══ 提取文本 ══
4.一脚踹进ViT——ViT再审视与DeiT的实现

1.ViT的几个问题

1.1 为什么不在MLP中做LayerNorm？

其实我们在MLP之后会做Norm，我们MLP层后会有Residual加法，若我们在MLP中加入Norm，走完MLP进行残差链接后还需要再去做一次，于是就在最后做一次就行了。

1.2 cls token 与 pos_embedding

cls token用的expand的方式，需要对每一个样本都去增加cls token去做分类

pos_embedding使用的是boardcast（广播方式），所有图片都是使用统一的方式去切patch，所以每一个patch的顺序是一样的，我们可以使用广播机制，对于batch中的每一个样本去加同一个position embedding，如果我们的position是1，2，3顺序的话，我们每一个样本都是按照这样加进去的，所以可以使用同一个pos_embedding。

ViT训练模型很难，要求算力较高，那如何更有效的训练ViT模型？

2.DeiT（Data-efficient image Transformers）

DeiT被提出，在ViT-B上改进后，最终acc提升了约6个点，解决的最大的问题：

ViT模型性能被大幅度提高了
ViT模型能够用8卡甚至4卡训练

DeiT与ViT结构差不多，它进行了一些改进，能够取得更好的效果的方法：

Better Hyperparameter（更好超参数设置）——保证模型更好收敛
Data Augmentation（多个数据增广）——可以使用小数据训练
Distillation（知识蒸馏）/Teacher-Student——进一步提升性能

2.1 知识蒸馏

即用老师模型去训练学生模型，老师模型（B）是提前预训练好的，学生模型（A）就是我们当前要训练的，B模型是已经在某些数据集上达到较好的效果，是不拿来训练的，只是帮助模型A去提高性能。

我们Teacher Model已经可以提出一个带有分类信息的Feature Vector，已经可以对其做softmax，在softmax之前对其除了一个数（后面会说），在softmax之后，我们得到了对类别的概率表示，我们叫做Soft Labels，先存放起来。
═══
══ 输入材料 ══
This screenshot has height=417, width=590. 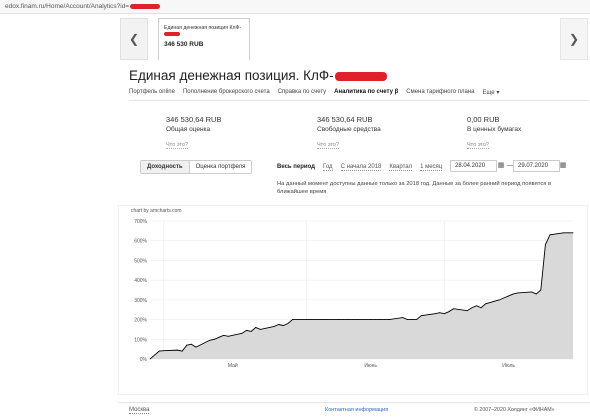 What do you see at coordinates (152, 92) in the screenshot?
I see `tab-portfolio-online: Портфель online` at bounding box center [152, 92].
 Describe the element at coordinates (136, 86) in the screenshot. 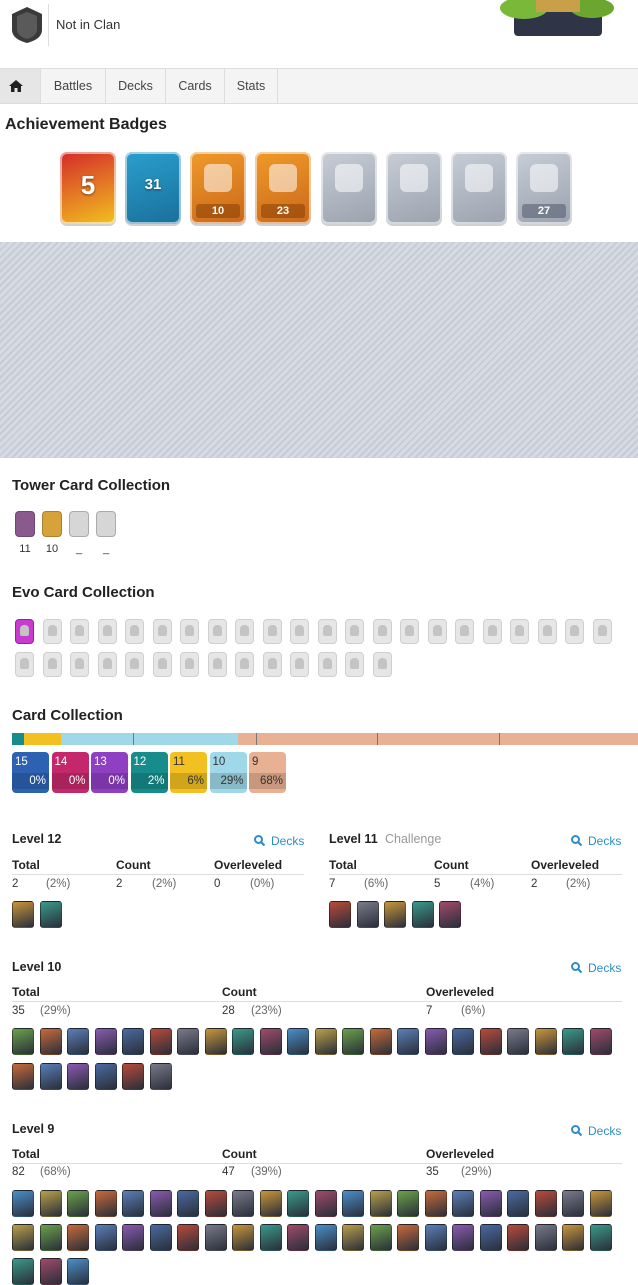

I see `tab-decks: Decks` at that location.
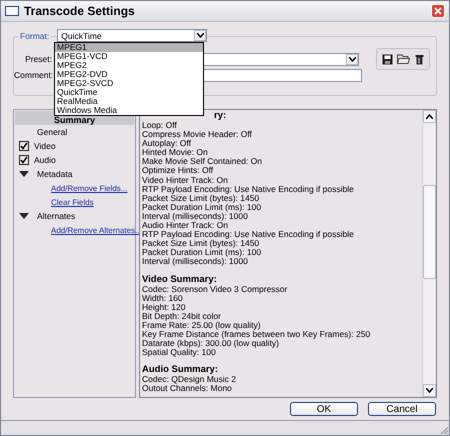 This screenshot has width=450, height=436. Describe the element at coordinates (220, 116) in the screenshot. I see `section-heading: ry:` at that location.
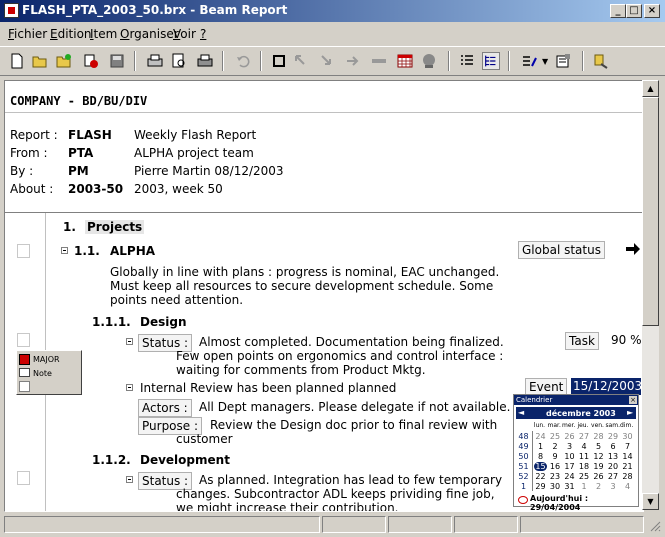 The height and width of the screenshot is (537, 665). I want to click on calendar-day: 20, so click(614, 466).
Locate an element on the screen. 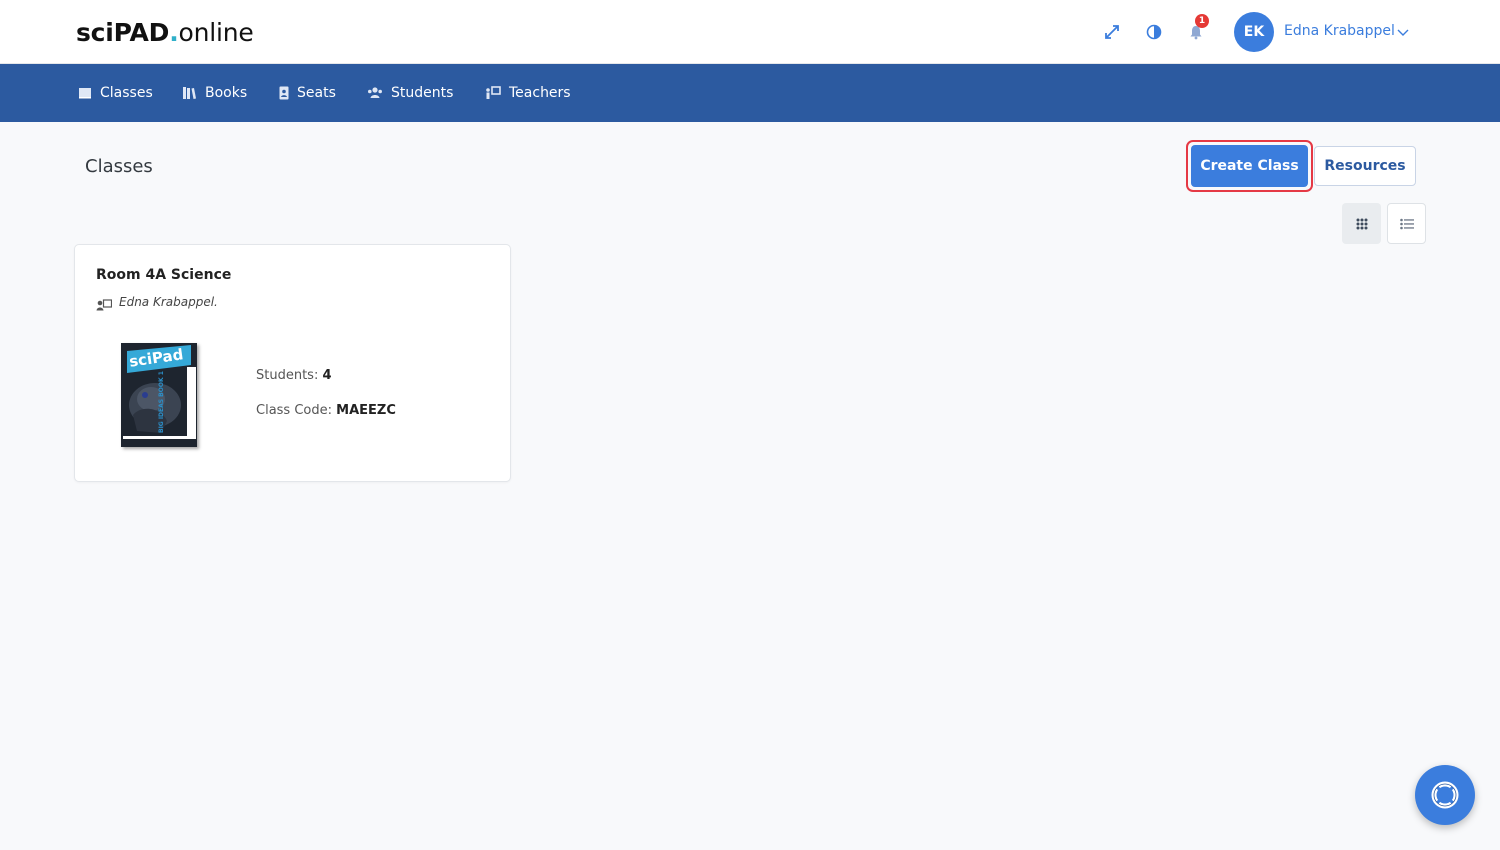 The image size is (1500, 850). list-icon is located at coordinates (1406, 224).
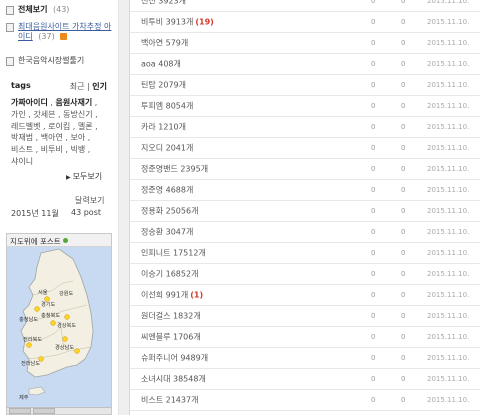 The height and width of the screenshot is (415, 480). I want to click on tag-link: 백아연, so click(52, 138).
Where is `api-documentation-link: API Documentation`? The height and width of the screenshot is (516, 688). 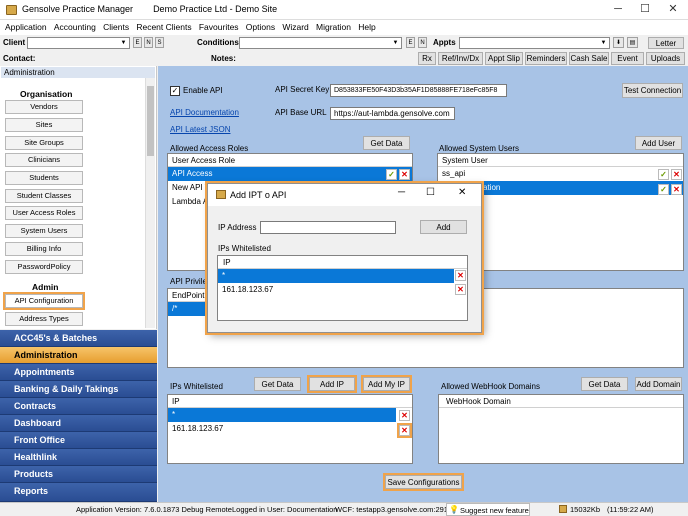
api-documentation-link: API Documentation is located at coordinates (204, 112).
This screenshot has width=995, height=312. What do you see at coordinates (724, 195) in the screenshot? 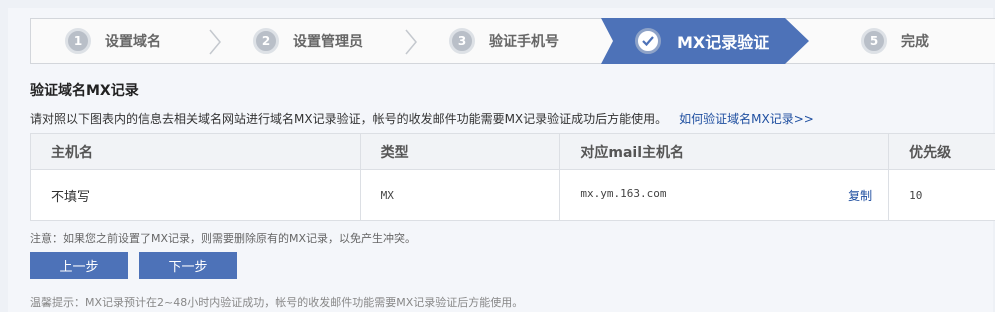
I see `cell-mail-host: mx.ym.163.com 复制` at bounding box center [724, 195].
═══
**待办事项**
[1] 把上面的数据集条目从包含“This screenshot has width=995, height=312.”的那一行起，一直到数据集条目末尾（首尾两行都算在内）原样照抄一遍，图片不要放进答案。
[2] 这段讲ViT与DeiT的文字停在了讲知识蒸馏的地方，从它最后一句之后接着往下写。

**逐条答案**
[1]
This screenshot has width=995, height=312. What do you see at coordinates (724, 195) in the screenshot? 
I see `cell-mail-host: mx.ym.163.com 复制` at bounding box center [724, 195].

[2]
在对Student Model训练时，它也会走一个前向过程，经过Softmax，之后也会得到一个预测结果，它会与Teacher Model分类的结果计算Loss（KLDivLoss），也叫做Teacher Loss；同样，他会与Ground Truth进行比对，计算CrossEntroyLoss，最终两个Loss加权得到最终Loss

Teacher Loss前向操作在Softmax之前会计算除以τ，我们的数据在Softmax之前若除以一个数字，如果除的越大，最终得到的Feature Var会越小，经过softmax之后就会越平滑。所以，τ来控制Softmax之后概率分布更平滑还是更抖动，这种方式因为有Soft Label和Soft Prediction ，也叫做Soft Distillation（软蒸馏），使用老师的预测分布和学生的预测分布来算Loss。

也可以直接取最终的标签，来与训练的模型输出Hard Prediction来算CELoss，这叫做Hard Distillation，貌似说这种方式效果更好。

那在ViT中是如何使用这种方式呢？

ViT中用Class Token来提取分类信息，我们可以加入一个新的Distill Token，也去学与其他Patch之间的Attention，学完后它产生的Loss连接的是Teacher Model中，Teacher Model的Loss与class Token与分类器的Loss（Student部分）进行加权，去算总Loss，去训练。

如果在预测时，Teacher 和 Student 部分都会产生一个feature，它们加权，就会得到最终的结果表达，经过分类器后，得到最终分类结果。

Teacher Model中用的已经训练好的CNN中的RegNet网络，也可以用其他网络。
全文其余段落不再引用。